An investigation of an adsorption cogeneration system for power and cooling using low grade heat

Abstract

Cogeneration is a hot topic in the efforts to reduce dependence on fossil fuel usage and to reduce greenhouse gas emissions by replacing the primary energy source with a low-grade heat source. Cogeneration simultaneously produces power and cooling using a low-grade heat source (e.g. solar energy, geothermal energy or waste heat), which ideally provides a renewable carbon-free solution for implementation in domestic, industrial as well as isolated areas. This research thesis describes for the first time the development and construction of the Low Heat cogeneration chemisorption system, explores its potential and makes suggestions for its future development based on the experience gained during the experiments. The design uses two adsorption cycles operating out of phase and alternatively connected to a scroll expander in order to reach 3kW of cooling and 1kW of electricity. Each adsorption cycle consists of a reactor, a condenser and an evaporator. Each reactor contains a composite mixture of CaCl2 and activated carbon at a ratio of 4:1 by mass. The system was experimentally investigated for its cooling as well as for its cogeneration performance. Experimental investigations were performed for different heating and cooling temperatures, cycle times and the optimum overall ammonia for the system. The maximum refrigeration coefficient of the performance (COPref) of the machine was found to be 0.26 when the refrigeration power was 3.52kW. At the same time, the specific cooling power (SCP) per side was 201.14W/kg (402.28W/kg per cycle) and the cooling capacity 168.96kJ/kg (337.92kJ/kg per cycle).
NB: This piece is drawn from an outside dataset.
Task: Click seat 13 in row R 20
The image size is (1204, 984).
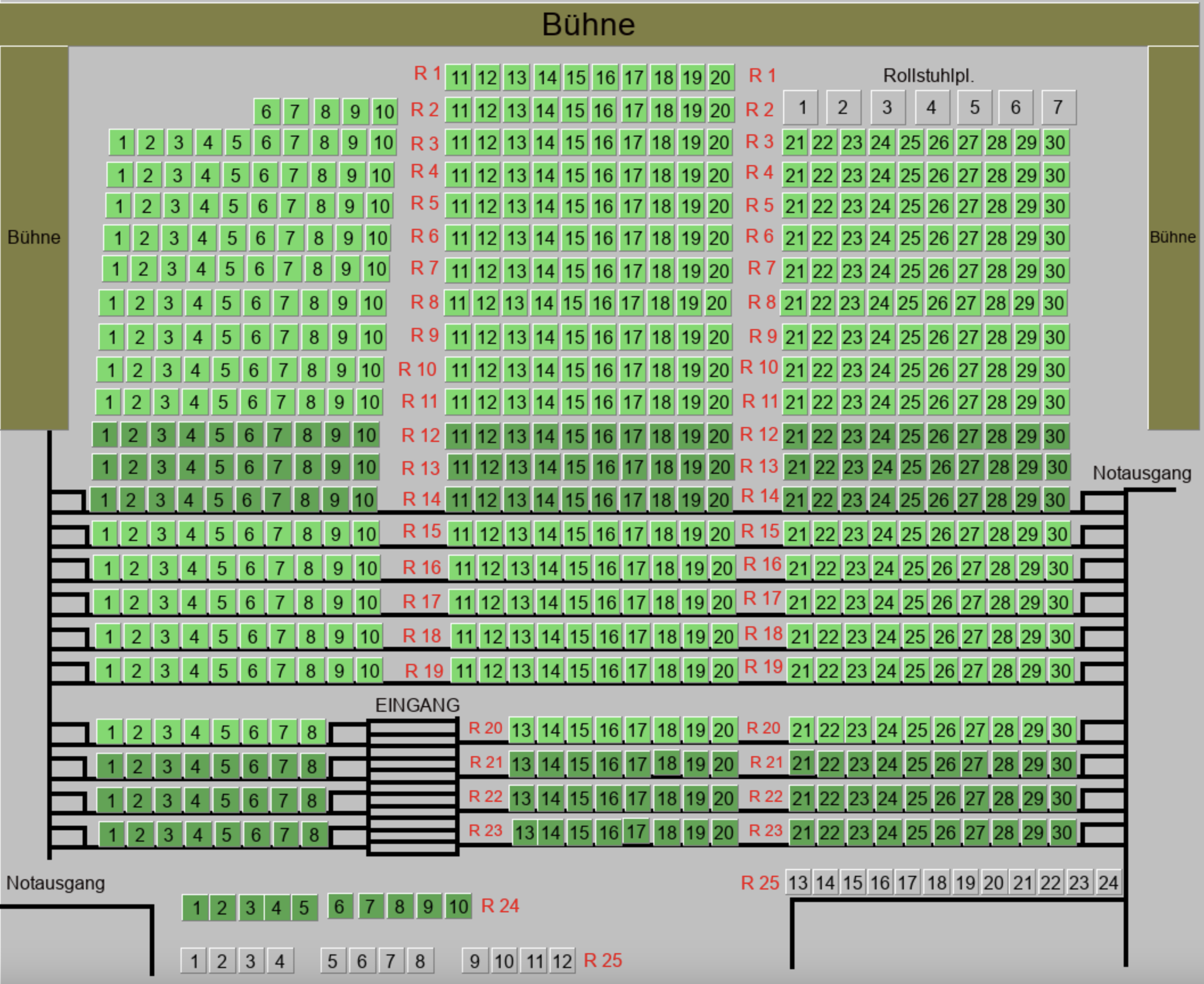Action: coord(521,730)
During the cogeneration experiments it was found that the expander affected the pressure and temperature; the refrigerant flow rate and the pressure across the expander were important for the system’s power production. The maximum power recorded was 486W which provides a power coefficient of performance (COPW) of 0.048. A model to describe the desorption power generation as well as the evaporation refrigeration process was developed using the ECLIPSE software. The cooling model was validated from the experimental results and later the power model was used for ii further investigation of the system power performance. The optimisation of the machine completes the study by using both experimental and simulation data.